- _PROMPT_
Please repeat the records exactly. The pictures are to be left out.

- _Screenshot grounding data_
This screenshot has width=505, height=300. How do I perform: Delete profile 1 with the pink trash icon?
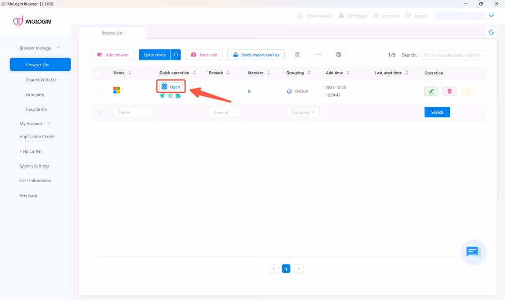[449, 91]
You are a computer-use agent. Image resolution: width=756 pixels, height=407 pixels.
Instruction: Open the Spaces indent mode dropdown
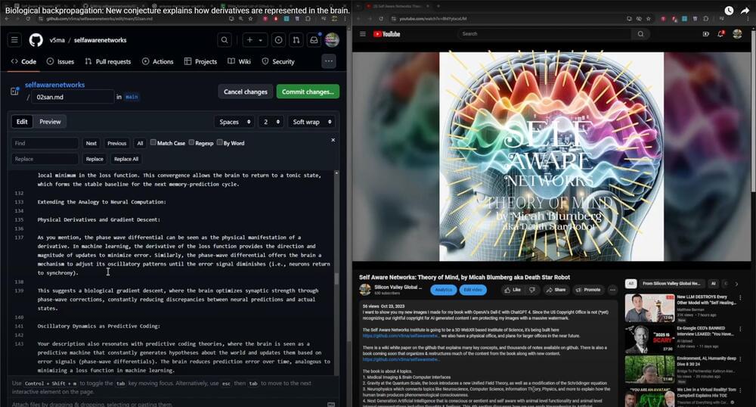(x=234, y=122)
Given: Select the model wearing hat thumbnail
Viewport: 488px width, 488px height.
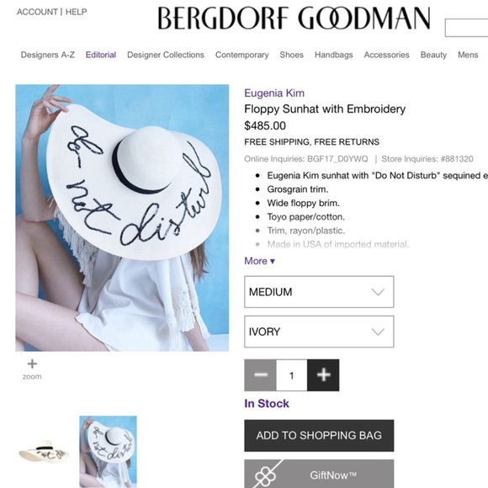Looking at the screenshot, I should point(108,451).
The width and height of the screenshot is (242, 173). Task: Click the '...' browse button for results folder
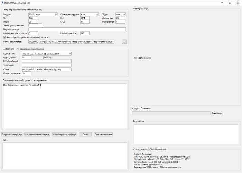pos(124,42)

- _TASK RESULT_
This screenshot has width=505, height=300. How do I perform: Delete profile 1 with the pink trash icon?
[449, 91]
You are a computer-use agent. Image resolution: width=756 pixels, height=407 pixels.
Instruction: Open the Spaces indent mode dropdown
(x=234, y=122)
Given: Select the model wearing hat thumbnail
Viewport: 488px width, 488px height.
Looking at the screenshot, I should point(108,451).
The width and height of the screenshot is (242, 173). Task: Click the '...' browse button for results folder
pos(124,42)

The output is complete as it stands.